There are primarily two types of personal bankruptcy: Chapter 7 and Chapter 13. Chapter 7 bankruptcy takes only about four months from start to finish, and can eliminate almost all your debt. With Chapter 13 bankruptcy you retain your debt, and a way to pay off your obligations is worked out. It takes between three and five years. So the first thing to figure out when you are considering bankruptcy is whether or not you qualify for Chapter 7.

Income Matters

Filing for Chapter 7 bankruptcy is means tested; you must not earn more than the median household income for your state. In Wisconsin, the median household income was $60,773 in 2018 (according to figures released by the US Census ACS on September 26, 2019). The size of your household matters as well, and the bankruptcy experts at Burr Law can help you know definitively whether or not you qualify for a Chapter 7 bankruptcy.

Timing Matters

Importantly, “income” excludes any money received during the actual calendar month in which you file. The median household income is determined by the numbers during the six calendar months prior to the filing. So, for instance, if you generally receive a holiday bonus in December, or your parents give you a monetary gift to help with presents for the children in December, it would be a good idea to file for bankruptcy before Christmas. Filing for Chapter 7 bankruptcy in December will mean that your household income will be calculated based on the numbers from June 1 through November 30. Survive the holidays by beginning the bankruptcy procedure when the means testing will work in your favor.

Non-dischargeable Debt

If you imagine that you can charge wonderful Christmas presents on your credit cards, and have a spectacular holiday, and then file for bankruptcy, that will not work at all. Bankruptcy law states that any debt incurred during the three months before or after Christmas that exceed $600 and that are not living necessities may be non-dischargeable debt. That particular creditor could file an adversary proceeding to determine that that debt is non-dischargeable. That means that you could be responsible for any purchases made during that time. When you file for Chapter 7 bankruptcy, your credit card use will be carefully examined to determine whether or not charges were “necessary.” Those deemed unnecessary could be non-dischargeable debt, and you may remain responsible for them. So filing for bankruptcy before or after Christmas will not make any difference to the categorization of non-dischargeable debt. Other non-dischargeable debts are certain income tax owed, domestic support obligations, debts to governmental agencies, and student loan debt.
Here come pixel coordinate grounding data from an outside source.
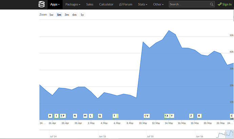Click the Z flag near 18. May
The height and width of the screenshot is (139, 234).
(x=191, y=116)
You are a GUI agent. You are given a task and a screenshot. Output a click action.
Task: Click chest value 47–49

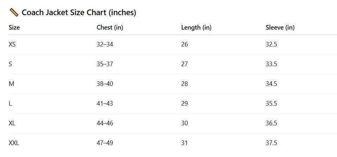tap(105, 143)
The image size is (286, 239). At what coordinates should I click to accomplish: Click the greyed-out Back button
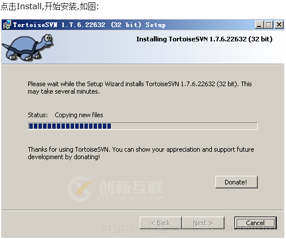point(161,223)
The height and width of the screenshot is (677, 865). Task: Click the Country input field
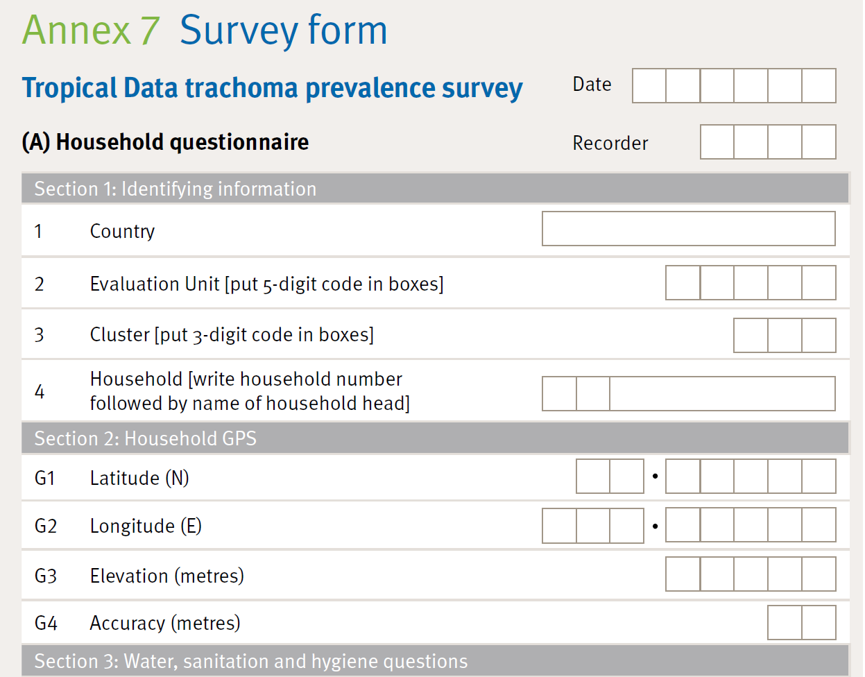pyautogui.click(x=688, y=229)
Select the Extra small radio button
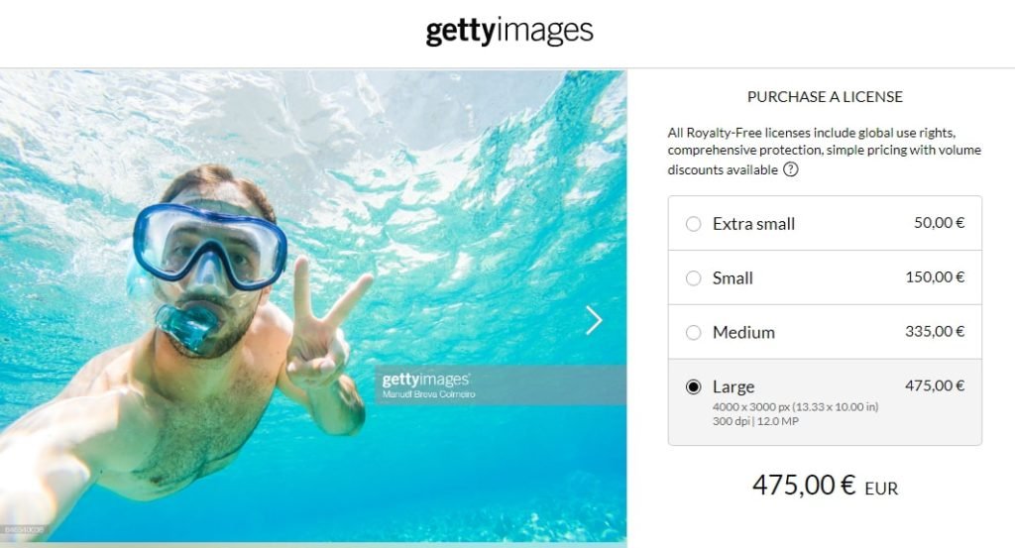 point(693,224)
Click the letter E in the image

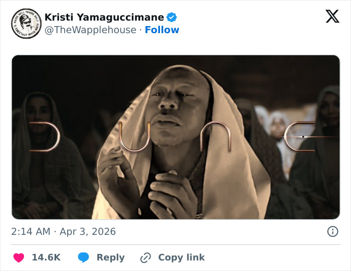tap(302, 137)
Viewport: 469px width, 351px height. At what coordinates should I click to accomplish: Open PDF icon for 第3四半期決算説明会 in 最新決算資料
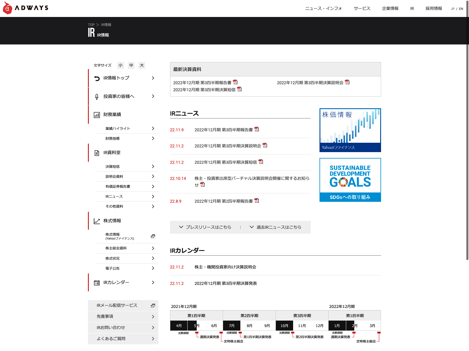coord(347,82)
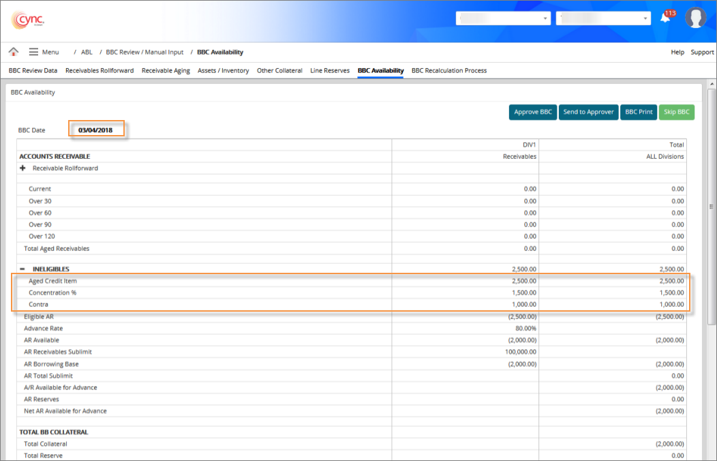Open the first header dropdown
717x461 pixels.
tap(503, 18)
Surviving the holidays is even more difficult when your financial situation is a mess. Even though you may be reluctant to confront the situation before Christmas, it may make a big difference in what kind of bankruptcy you can file and how your income is calculated. Make the time to consult one of our bankruptcy professionals at Burr Law today.

When Does Bankruptcy Clear From Your Credit Report?

If you’re considering filing for bankruptcy in Wisconsin, you probably have a lot of bankruptcy questions. It’s important for you to have all the information you need in order to make a truly sound decision, and in this post, we will look at one of the most commonly asked bankruptcy questions: When does bankruptcy clear from your credit report?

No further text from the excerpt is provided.